Le RGPD encadre le traitement des données personnelles à l'échelle de l'Union européenne. Entré en vigueur en 2018, le règlement général sur la protection des données pose un cadre réglementaire au traitement de toute information se rapportant à une personne physique. Ce dispositif concerne notamment la collecte des données de santé. Ces informations sensibles au regard de la vie privée et des droits individuels relèvent alors d'une procédure bien spécifique.
Dans son article 4-15, le règlement général sur la protection des données stipule qu'une donnée de santé englobe toute information relative à la santé mentale ou psychique d'une personne identifiée. Ces informations à caractère personnel peuvent aussi bien être passées que présentes ou futures. Les données de santé comprennent donc :
toute information à usage du corps médical obtenue à la suite d'un test ou d'un examen de santé ;
toute donnée relative à une maladie (antécédents médicaux, infirmité, etc.) ;
une information susceptible d'être croisée avec une donnée médicale, comme la comparaison du nombre de pas avec une mesure de poids.
Les données dites sensibles font l'objet de modalités toutes particulières. Ainsi, l'article 9 du RGPD qualifie de sensibles des informations relatives telles que l'affiliation syndicale d'une personne privée, ou encore son orientation politique.
Les données de santé comptent également parmi ces données au statut spécifique. Leur traitement s'oppose donc à une interdiction de principe. En pratique, néanmoins, de nombreuses exceptions interviennent en vue de faciliter certaines prestations médicales.
Si le RGPD interdit théoriquement l'utilisation des données de santé, deux cas d'exceptions viennent assouplir la règle.
Le traitement des données de santé est soumis à l'accord préalable de la personne concernée. Le responsable du traitement doit alors s'assurer du cumul de quatre conditions.
Le consentement se doit d'être libre, hors de toute contrainte ou influence.
Le consentement est spécifique à un traitement unique à la finalité déterminée.
La personne physique doit avoir reçu toute information de nature à délivrer un consentement éclairé.
Le recueil du consentement est univoque et se matérialise par un acte positif clair. Cette modalité exclut par exemple les cas d'inaction ou de cases de formulaire pré-cochées.
La règle de l'obligation de consentement prévoit des cas exceptionnels, à condition que le traitement des données soit conforme à des objectifs précis.

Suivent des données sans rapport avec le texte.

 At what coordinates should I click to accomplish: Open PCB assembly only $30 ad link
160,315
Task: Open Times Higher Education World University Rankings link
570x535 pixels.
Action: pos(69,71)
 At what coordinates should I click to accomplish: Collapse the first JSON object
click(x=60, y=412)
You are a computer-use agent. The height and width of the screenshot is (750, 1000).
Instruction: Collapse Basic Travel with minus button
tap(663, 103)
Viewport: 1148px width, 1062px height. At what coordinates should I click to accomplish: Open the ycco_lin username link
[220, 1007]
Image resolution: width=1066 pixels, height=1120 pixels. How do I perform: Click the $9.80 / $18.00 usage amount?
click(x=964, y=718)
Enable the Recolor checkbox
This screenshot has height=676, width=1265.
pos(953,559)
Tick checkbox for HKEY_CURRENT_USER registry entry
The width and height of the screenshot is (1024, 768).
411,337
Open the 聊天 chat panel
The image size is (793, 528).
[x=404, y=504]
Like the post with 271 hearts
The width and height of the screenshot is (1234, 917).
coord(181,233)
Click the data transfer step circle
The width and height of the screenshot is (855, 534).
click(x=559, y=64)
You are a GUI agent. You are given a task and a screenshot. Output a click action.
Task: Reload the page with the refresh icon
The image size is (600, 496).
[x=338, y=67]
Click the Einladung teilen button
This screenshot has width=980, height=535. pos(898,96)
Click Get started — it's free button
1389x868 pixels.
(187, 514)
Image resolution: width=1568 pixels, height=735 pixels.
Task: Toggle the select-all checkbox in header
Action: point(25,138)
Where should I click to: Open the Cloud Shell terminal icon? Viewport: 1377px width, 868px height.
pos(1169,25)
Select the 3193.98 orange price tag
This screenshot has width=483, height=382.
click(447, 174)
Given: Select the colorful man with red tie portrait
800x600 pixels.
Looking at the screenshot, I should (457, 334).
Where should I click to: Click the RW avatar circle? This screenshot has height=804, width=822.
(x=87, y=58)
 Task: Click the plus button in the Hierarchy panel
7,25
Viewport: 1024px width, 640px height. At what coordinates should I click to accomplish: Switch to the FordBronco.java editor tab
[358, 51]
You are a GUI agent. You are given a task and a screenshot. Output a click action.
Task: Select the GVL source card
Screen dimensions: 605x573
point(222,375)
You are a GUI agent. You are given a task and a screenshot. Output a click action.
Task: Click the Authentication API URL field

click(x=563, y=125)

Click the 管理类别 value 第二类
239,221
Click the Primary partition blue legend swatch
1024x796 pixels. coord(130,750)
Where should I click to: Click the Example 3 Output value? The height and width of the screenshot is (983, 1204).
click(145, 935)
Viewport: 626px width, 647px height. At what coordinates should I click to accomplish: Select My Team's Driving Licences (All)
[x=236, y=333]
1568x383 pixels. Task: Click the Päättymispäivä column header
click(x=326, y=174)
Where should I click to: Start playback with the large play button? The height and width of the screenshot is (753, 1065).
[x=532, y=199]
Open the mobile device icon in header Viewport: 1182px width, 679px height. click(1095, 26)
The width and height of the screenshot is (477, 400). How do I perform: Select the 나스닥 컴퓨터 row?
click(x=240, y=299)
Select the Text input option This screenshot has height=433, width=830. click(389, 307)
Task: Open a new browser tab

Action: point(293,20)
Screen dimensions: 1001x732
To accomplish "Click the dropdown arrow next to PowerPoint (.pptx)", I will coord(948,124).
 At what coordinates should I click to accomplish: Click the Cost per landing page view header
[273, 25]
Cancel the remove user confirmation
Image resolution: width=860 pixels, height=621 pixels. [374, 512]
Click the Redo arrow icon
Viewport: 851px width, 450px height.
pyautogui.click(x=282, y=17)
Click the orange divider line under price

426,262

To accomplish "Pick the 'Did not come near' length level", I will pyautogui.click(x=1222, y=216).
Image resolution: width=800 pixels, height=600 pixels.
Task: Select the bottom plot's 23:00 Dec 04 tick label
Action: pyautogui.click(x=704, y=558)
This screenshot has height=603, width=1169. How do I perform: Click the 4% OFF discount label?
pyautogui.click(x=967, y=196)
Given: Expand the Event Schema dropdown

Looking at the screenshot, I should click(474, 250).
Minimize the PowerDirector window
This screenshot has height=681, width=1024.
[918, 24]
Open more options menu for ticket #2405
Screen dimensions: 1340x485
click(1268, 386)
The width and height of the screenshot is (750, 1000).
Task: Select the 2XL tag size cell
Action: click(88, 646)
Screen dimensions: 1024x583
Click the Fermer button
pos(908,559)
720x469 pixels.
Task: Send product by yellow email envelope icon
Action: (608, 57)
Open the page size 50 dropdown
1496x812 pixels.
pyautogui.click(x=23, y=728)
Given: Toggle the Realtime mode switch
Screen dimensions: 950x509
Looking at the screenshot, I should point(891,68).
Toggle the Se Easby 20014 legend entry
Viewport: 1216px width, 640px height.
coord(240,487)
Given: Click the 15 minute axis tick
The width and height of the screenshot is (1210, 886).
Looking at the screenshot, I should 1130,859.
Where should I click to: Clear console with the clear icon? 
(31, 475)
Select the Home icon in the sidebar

Prévention de la santé publique, afin notamment d'endiguer la propagation d'une épidémie.
Préservation des intérêts vitaux d'un individu en incapacité d'accorder son consentement.
Renseignements à destination de la médecine du travail ou de la mise en œuvre du pourcentage légal d'emploi de personnes en situation de handicap.
Gestion de la protection sociale, ainsi que des services et systèmes de santé.
Appréciation du corps médical.
La réglementation impose des obligations à tout professionnel susceptible de traiter une donnée de santé, qu'il exerce ou non une fonction médicale. À ce titre, chaque entreprise se voit confier plusieurs tâches.
Toute entreprise maniant des données de santé à grande échelle a l'obligation de désigner un DPO. Garant de la mise en conformité de l'organisme aux directives du RGPD, ce délégué à la protection des données peut être nominé en interne comme en externe.
Par ailleurs, c'est au DPO qu'il incombe de répondre aux sollicitations des patients concernés. En effet, le RGPD garantit plusieurs droits comme l'accès aux données ou leur portabilité.
Les informations ayant trait à la santé d'un individu posent des enjeux majeurs en matière de libertés fondamentales. Pour éviter ces écueils, le RGPD exige que chaque entreprise mène une étude d'impact des risques liés au traitement des données. Cette analyse indique :
les mesures déployées pour protéger la base de données RGPD, tels des outils de chiffrage ou d'anonymisation ;
le détail et l'objectif des opérations de traitement ;
le rapport bénéfice-risque, soit l'intérêt des personnes visées.
Enfin, le RGPD impose la tenue d'un registre dédié à la protection des données de santé. Ce document recense les activités de traitement des données personnelles opérées par l'organisme. Il énonce également les délais de conservation des données, ainsi que la finalité du traitement des informations.